Mais c’est l’interprétation de cette phrase par Harris. Dans le zen, « tuer le Bouddha » signifie éteindre les idées et les concepts concernant le Bouddha afin de réaliser le véritable Bouddha. Harris ne tue pas le Bouddha ; il remplace simplement une idée religieuse du Bouddha par une idée non religieuse.
A bien des égards, l’argument « religion contre philosophie » est artificiel. La séparation nette entre la religion et la philosophie, sur laquelle nous insistons aujourd’hui, n’existait pas dans la civilisation occidentale avant le XVIIIe siècle environ, et une telle séparation n’a jamais existé dans la civilisation orientale. Insister sur le fait que le bouddhisme doit être une chose et pas l’autre, c’est imposer un vieux produit dans un emballage moderne.
Dans le bouddhisme, ce type de conditionnement conceptuel est considéré comme un obstacle à l’illumination. Sans nous en rendre compte, nous utilisons des concepts préfabriqués sur nous-mêmes et sur le monde qui nous entoure pour organiser et interpréter ce que nous apprenons et ce que nous vivons. L’une des fonctions de la pratique bouddhiste est de vider toutes les armoires de stockage artificielles dans notre tête afin que nous voyions le monde tel qu’il est.
De la même manière, se demander si le bouddhisme est une philosophie ou une religion n’est pas un argument sur le bouddhisme. Il s’agit d’un argument sur nos préjugés en matière de philosophie et de religion. Le bouddhisme est ce qu’il est.
Dogme contre mysticisme
L’argument du bouddhisme en tant que philosophie s’appuie fortement sur le fait que le bouddhisme est moins dogmatique que la plupart des autres religions. Cet argument, cependant, ne tient pas compte du mysticisme.
Le mysticisme est difficile à définir, mais il s’agit essentiellement de l’expérience directe et intime de la réalité ultime, ou de l’absolu, ou de Dieu. La Stanford Encyclopedia of Philosophy propose une explication plus détaillée du mysticisme.

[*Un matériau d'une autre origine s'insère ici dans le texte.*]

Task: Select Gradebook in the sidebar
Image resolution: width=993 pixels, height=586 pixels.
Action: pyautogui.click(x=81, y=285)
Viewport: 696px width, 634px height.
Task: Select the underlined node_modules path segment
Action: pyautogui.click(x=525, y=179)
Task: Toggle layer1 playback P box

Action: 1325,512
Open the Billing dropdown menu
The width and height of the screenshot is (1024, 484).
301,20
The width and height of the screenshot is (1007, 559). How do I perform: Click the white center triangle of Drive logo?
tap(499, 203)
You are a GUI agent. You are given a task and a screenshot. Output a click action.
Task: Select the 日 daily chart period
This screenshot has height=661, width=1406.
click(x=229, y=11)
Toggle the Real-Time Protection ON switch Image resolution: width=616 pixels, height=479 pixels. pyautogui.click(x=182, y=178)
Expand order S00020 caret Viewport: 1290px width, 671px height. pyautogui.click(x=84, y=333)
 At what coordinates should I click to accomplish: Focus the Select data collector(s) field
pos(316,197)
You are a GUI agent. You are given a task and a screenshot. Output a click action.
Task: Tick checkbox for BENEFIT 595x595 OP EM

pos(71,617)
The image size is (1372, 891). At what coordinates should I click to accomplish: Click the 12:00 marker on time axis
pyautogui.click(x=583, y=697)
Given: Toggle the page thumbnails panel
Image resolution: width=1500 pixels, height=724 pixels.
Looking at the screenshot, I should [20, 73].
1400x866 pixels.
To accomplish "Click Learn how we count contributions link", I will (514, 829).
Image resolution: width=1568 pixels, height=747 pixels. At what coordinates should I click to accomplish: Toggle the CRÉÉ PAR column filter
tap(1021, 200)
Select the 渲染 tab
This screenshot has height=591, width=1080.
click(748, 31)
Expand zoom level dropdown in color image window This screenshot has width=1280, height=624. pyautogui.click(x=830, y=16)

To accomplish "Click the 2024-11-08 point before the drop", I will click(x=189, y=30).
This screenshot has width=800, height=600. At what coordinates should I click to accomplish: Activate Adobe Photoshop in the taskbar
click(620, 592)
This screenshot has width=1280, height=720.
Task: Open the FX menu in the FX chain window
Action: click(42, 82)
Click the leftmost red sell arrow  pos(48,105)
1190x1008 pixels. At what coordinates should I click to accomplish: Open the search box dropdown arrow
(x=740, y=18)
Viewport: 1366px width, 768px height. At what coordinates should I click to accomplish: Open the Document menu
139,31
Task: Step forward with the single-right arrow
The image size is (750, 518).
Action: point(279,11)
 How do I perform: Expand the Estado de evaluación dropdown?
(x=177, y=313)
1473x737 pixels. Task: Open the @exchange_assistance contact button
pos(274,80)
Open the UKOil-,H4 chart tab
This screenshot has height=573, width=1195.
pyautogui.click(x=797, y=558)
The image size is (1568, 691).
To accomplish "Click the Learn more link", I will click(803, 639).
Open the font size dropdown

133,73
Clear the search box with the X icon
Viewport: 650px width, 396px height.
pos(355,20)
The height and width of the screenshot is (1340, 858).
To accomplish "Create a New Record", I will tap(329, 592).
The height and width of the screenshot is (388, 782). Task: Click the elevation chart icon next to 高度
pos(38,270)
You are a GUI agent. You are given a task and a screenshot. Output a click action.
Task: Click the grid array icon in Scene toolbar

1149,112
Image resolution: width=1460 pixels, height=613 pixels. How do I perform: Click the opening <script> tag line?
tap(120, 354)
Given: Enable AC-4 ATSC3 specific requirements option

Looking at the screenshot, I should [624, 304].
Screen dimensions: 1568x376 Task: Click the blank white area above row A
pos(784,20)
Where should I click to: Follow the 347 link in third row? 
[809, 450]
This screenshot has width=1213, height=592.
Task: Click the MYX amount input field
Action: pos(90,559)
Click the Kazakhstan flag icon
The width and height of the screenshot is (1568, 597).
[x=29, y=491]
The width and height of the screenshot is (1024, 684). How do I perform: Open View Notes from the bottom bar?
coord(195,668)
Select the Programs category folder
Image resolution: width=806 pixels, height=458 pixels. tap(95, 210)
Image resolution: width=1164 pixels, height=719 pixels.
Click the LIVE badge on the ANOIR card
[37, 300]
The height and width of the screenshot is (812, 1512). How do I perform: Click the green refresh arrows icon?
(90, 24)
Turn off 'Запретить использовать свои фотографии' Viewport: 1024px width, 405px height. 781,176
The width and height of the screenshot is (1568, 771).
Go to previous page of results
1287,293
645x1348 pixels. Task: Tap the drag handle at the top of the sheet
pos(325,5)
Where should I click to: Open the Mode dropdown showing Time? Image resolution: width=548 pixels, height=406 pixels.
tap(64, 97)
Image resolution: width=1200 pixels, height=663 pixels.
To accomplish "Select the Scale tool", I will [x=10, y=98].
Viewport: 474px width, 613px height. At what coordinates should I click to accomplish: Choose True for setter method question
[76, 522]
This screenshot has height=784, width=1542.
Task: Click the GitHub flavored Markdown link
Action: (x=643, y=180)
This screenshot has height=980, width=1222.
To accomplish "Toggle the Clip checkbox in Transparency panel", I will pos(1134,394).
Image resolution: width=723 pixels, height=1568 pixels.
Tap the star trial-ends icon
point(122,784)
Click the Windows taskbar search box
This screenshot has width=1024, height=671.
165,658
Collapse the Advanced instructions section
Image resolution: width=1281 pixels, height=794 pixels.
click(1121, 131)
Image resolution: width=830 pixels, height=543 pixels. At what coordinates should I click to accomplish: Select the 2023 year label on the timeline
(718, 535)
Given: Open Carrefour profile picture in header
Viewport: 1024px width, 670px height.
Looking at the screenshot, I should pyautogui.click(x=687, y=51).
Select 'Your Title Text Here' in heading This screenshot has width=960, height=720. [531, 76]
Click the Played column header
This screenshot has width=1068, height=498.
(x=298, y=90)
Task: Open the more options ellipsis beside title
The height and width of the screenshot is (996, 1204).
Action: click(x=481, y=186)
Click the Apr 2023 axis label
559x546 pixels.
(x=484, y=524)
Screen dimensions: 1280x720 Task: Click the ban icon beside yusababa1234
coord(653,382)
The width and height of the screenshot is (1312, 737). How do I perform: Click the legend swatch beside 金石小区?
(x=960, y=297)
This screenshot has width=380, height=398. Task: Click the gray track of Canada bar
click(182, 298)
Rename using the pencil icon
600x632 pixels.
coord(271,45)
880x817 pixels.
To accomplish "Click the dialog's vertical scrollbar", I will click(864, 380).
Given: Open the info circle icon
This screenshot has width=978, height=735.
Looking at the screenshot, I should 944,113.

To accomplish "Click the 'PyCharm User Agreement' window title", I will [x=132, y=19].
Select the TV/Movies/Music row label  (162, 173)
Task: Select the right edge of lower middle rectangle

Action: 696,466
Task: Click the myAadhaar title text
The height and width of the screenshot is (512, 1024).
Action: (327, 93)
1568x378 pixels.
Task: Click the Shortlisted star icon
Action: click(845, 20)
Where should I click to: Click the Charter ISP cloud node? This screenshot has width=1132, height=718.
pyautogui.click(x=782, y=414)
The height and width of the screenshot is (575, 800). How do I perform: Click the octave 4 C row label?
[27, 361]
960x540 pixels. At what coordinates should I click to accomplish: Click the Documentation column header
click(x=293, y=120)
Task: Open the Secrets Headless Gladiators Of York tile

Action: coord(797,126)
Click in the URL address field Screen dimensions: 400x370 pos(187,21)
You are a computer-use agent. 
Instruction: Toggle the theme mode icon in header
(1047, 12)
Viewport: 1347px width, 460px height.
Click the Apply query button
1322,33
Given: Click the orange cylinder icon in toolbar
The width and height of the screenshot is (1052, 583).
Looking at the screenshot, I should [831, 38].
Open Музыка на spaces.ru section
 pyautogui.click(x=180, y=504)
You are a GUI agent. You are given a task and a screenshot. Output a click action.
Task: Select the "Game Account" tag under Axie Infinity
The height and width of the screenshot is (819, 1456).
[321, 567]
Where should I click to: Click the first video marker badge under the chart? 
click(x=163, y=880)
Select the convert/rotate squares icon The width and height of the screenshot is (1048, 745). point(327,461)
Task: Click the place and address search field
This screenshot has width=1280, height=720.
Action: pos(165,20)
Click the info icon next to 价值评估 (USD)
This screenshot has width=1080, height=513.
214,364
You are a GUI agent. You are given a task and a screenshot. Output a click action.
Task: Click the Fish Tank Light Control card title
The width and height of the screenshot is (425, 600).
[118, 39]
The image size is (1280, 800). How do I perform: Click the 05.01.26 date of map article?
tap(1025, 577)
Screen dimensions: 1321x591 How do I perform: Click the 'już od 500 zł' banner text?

Le bouddhisme est profondément mystique, et le mysticisme appartient à la religion plus qu’à la philosophie. Par la méditation, Siddhartha Gautama a fait l’expérience inconsciente du Soi au-delà du sujet et de l’objet, du soi et de l’autre, de la vie et de la mort.
L’expérience de l’illumination est la condition sine qua non du bouddhisme.
Transcendance
Qu’est-ce que la religion ? Ceux qui affirment que le bouddhisme n’est pas une religion ont tendance à définir la religion comme un système de croyances, ce qui est une notion occidentale. L’historienne des religions Karen Armstrong définit la religion comme une quête de transcendance, un dépassement de soi.
Il dit que la seule façon de comprendre le bouddhisme est de le pratiquer. Par la pratique, on perçoit son pouvoir de transformation. Un bouddhisme qui reste dans le domaine des concepts et des idées n’est pas un bouddhisme. Les robes, les rituels et autres ornements de la religion ne sont pas une corruption du bouddhisme, comme certains l’imaginent, mais des expressions de celui-ci.
Il existe une histoire zen dans laquelle un enseignant rendait visite à un maître japonais pour lui poser des questions sur le zen. Le maître a servi le thé. Lorsque le verre du visiteur était plein, le maître continuait à verser.
Le thé s’est répandu de la tasse sur la table.
« La coupe est pleine ! » dit le professeur. « Ils n’entreront pas ! »
- Comme cette tasse, dit le maître, vous êtes plein de vos opinions et de vos spéculations. Comment puis-je te montrer le zen si tu n’as pas vidé ta coupe ?
Si tu veux comprendre le bouddhisme, vide ta tasse.